▸ Text to read:
== == ==

But British Columbia has its little ’longshore boats too. And the Westerner, with Cowboy breeziness, looks upon these half-indulgently and dubs them the “mosquito fleet”. In this lesser fleet are found the halibut-fisherman and the whaler, cruising, the one, many hundred miles out in the Pacific; and the other off the Queen Charlotte Islands or along the Alaskan shore, in fact anywhere a skipper deems he can raise the cry of “Thar she blows” from the lookout. A whaler out of the Pacific ports is a steamer with mechanical devices and bombs for killing and inflating the whale at once, so that the carcase floats and can be brought in to market. Her counterpart in Newfoundland and the Gulf of Saint Lawrence is the sturdy old “sealer”; but what a difference in model! The Sealer is old. But with her staunch, wooden timbers and planks and roomy deck, with a “crow’s-nest” for the lookout, her ocean-wisdom for seals, is every bit as keen, as the Westerner’s for oil.
In British Columbia great stress is laid on the proper “smoking” of fish and delicious indeed is the flavour attained by the Western process. A range of characteristic atmosphere follows in the long trail of “smoked” salmon and herring. Scotch lassies have come out from fishing-towns of Old Scotland to give the proper “Scotch Cure” to the Pacific bloater in the curing houses at Vancouver. It is a far cry from these girls, and the big plant, with its chill-rooms for freezing the halibut, the latter with its own private car to Boston, to the old Indian woman, who has her little “smokehouse” on the shingle at Alert Bay and trusses up her salmon on splints in the shadow of the wet piles of some old boat-landing.

== == ==

▸ What you will do: Print everything in the passage on British Columbia's fishing fleets from "In British Columbia" down to "some old boat-landing.". The listing after the passage on British Columbia's fishing fleets is separate material.

▸ Raw data:
== == ==

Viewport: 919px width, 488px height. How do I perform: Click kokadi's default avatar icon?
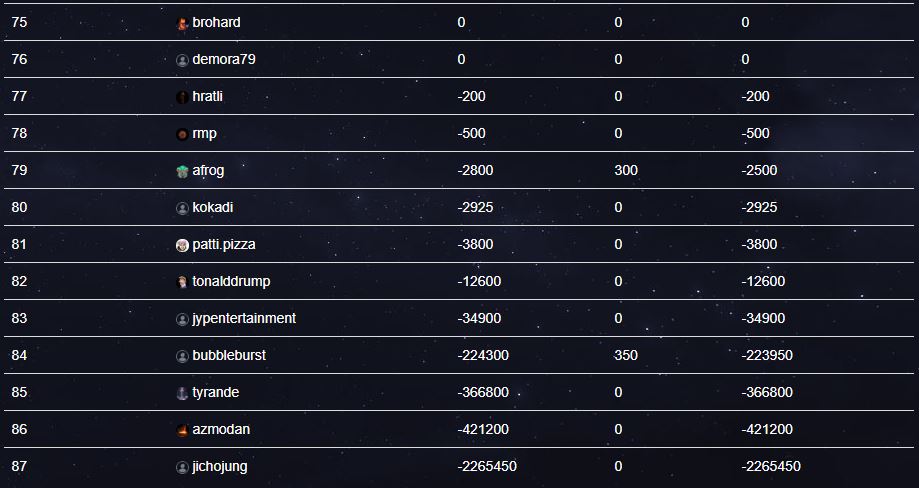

== == ==

▸ Answer:
In British Columbia great stress is laid on the proper “smoking” of fish and delicious indeed is the flavour attained by the Western process. A range of characteristic atmosphere follows in the long trail of “smoked” salmon and herring. Scotch lassies have come out from fishing-towns of Old Scotland to give the proper “Scotch Cure” to the Pacific bloater in the curing houses at Vancouver. It is a far cry from these girls, and the big plant, with its chill-rooms for freezing the halibut, the latter with its own private car to Boston, to the old Indian woman, who has her little “smokehouse” on the shingle at Alert Bay and trusses up her salmon on splints in the shadow of the wet piles of some old boat-landing.